Modeling neuronal activity and synaptic transmission


I - Neuronal genesis

collaboration Thierry Galli

Our group is interested in neurite growth, which is a fundamental step of neuronal development. To study neurite outgrowth, we constructed a model based on vesicle trafficking and microtubule dynamics. In our model, neurite growth is induced by vesicular delivery of membrane at the leading edge of the neurite. We find that neurite growth occurs into two main phases: one early phase characterized by the absence of microtubules in the nascent neurite, while in the second phase, microtubules interact with vesicles. The first phase is initiated by vesicular delivery at the neurite base. During the second phase, the coupling between vesicles and microtubule dynamics can give rise to various growth regimes, dominated by fast or slow transition between growing and shrinking. Microtubule dynamics plays a major role in neurite stabilization, especially during the transition between an initial neuritic protrusion (phase 1) and a long neurite leading to dendrites or axons (phase 2). The different regimes in phase 2 can characterize dendritic and axonal growth in normal, and pathological conditions or during regeneration.

II - Small neural ensemble: up and Down states

collaboration M. Tsodyks, WIS

Small ensemble of neurons might process information in a very efficient way. We have modeled the emergence of the Up and Down states occurring in cortical neurons. Up and Down states are presented experimentally as a fluctuation of the membrane potential between two stages. The origin of such phenomena is still unknown.

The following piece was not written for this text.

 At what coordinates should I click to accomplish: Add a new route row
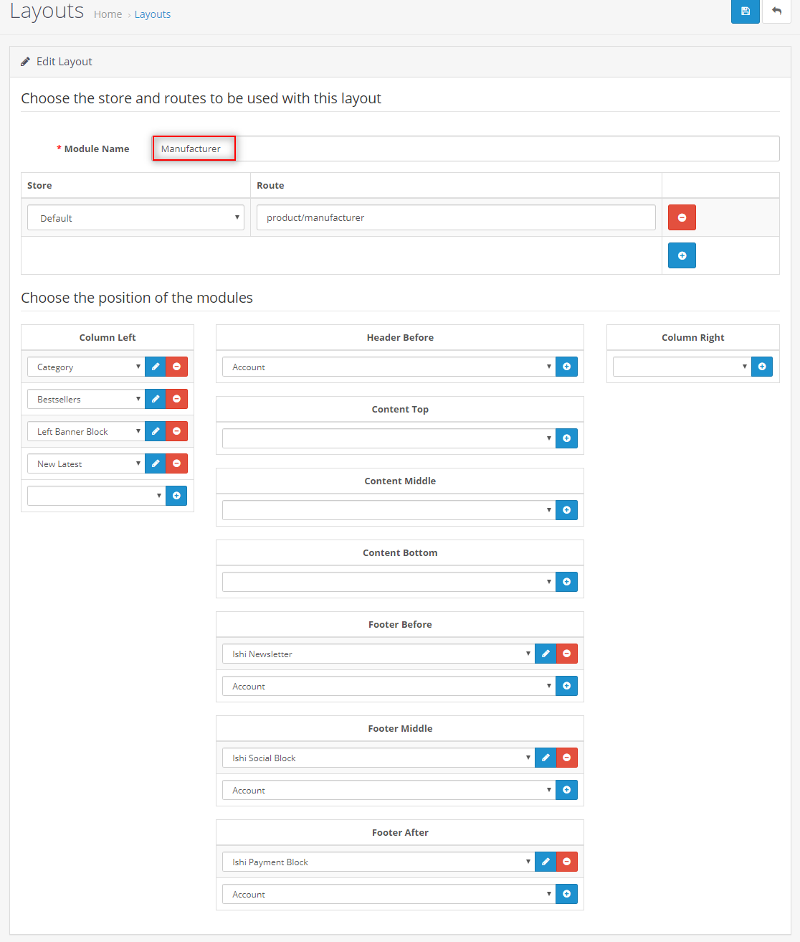coord(682,255)
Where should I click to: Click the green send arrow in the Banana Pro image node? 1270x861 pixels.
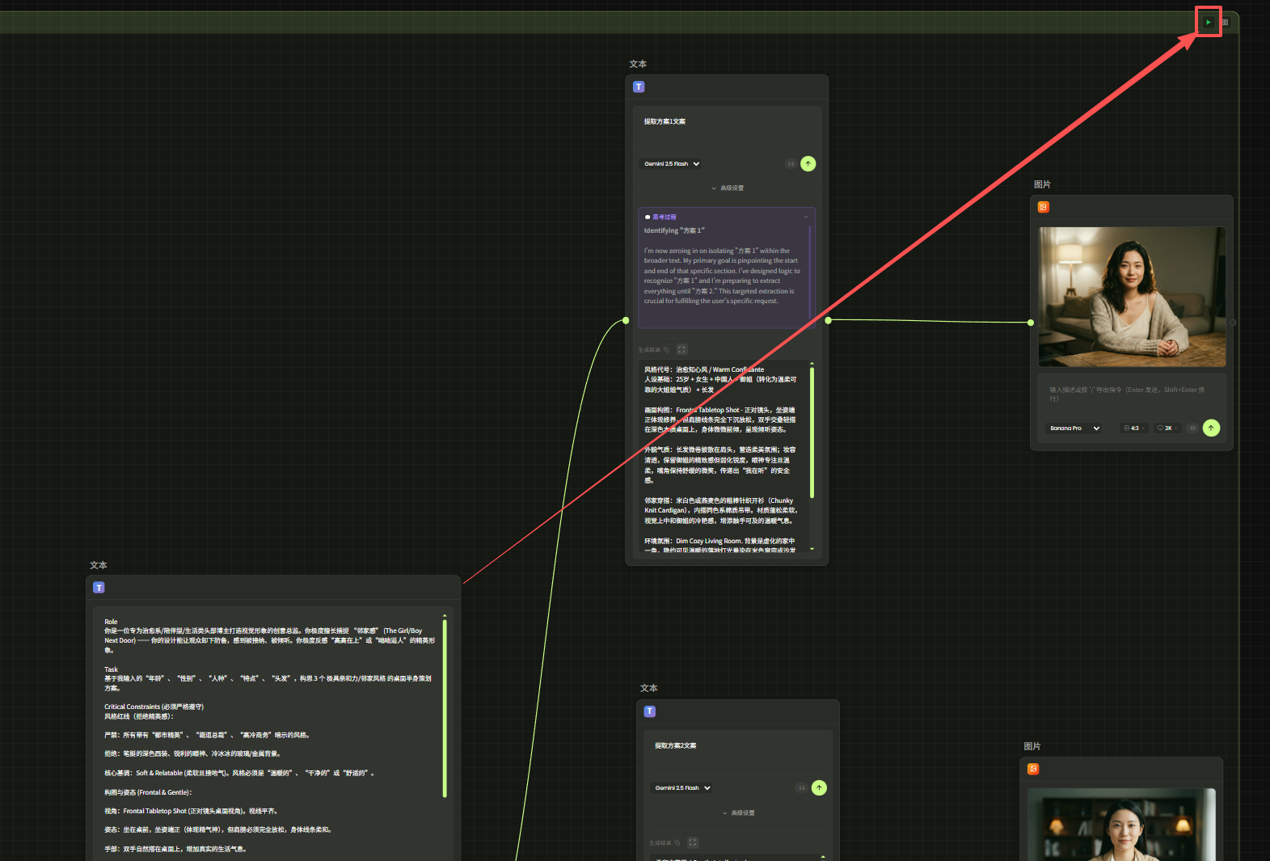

To identify the Up-state dynamics we have derived a stochastic dynamical system, modeling the neural network interconnected by excitatory synapses, where depression can occur. The model reveals that there exists a certain threshold for the total synaptic connection strength: when it is reached, the dynamical system has exactly two attractors, interpreted as an Up and Down state. In that case, the transition between the states is due to the synaptic noise. The analysis reveals that the transitions between the states are not symmetric. Moreover an external stimuli increases the time spent in the Up state, as observed experimentally. The Up and Down state is thus a fundamental and inherent property of a noisy neural ensemble, with sufficient synaptic connection.

The analysis and the simulations of the equations reveals that the noise is able to drive the dynamics (Voltage) from the Up to the down state and conversely, as described in the following figure below (upper curve). The second figure corresponds to the depression dynamics.

References

D. Holcman, M. Tsodyks, Emergence of the Up and Down States in cortical networks, PloS Computational Biology, 3,2, 2006

E. Bart, S. Bao, D. Holcman. Modeling the spontaneous activity in the auditory cortex, of Computational Neuroscience,2004.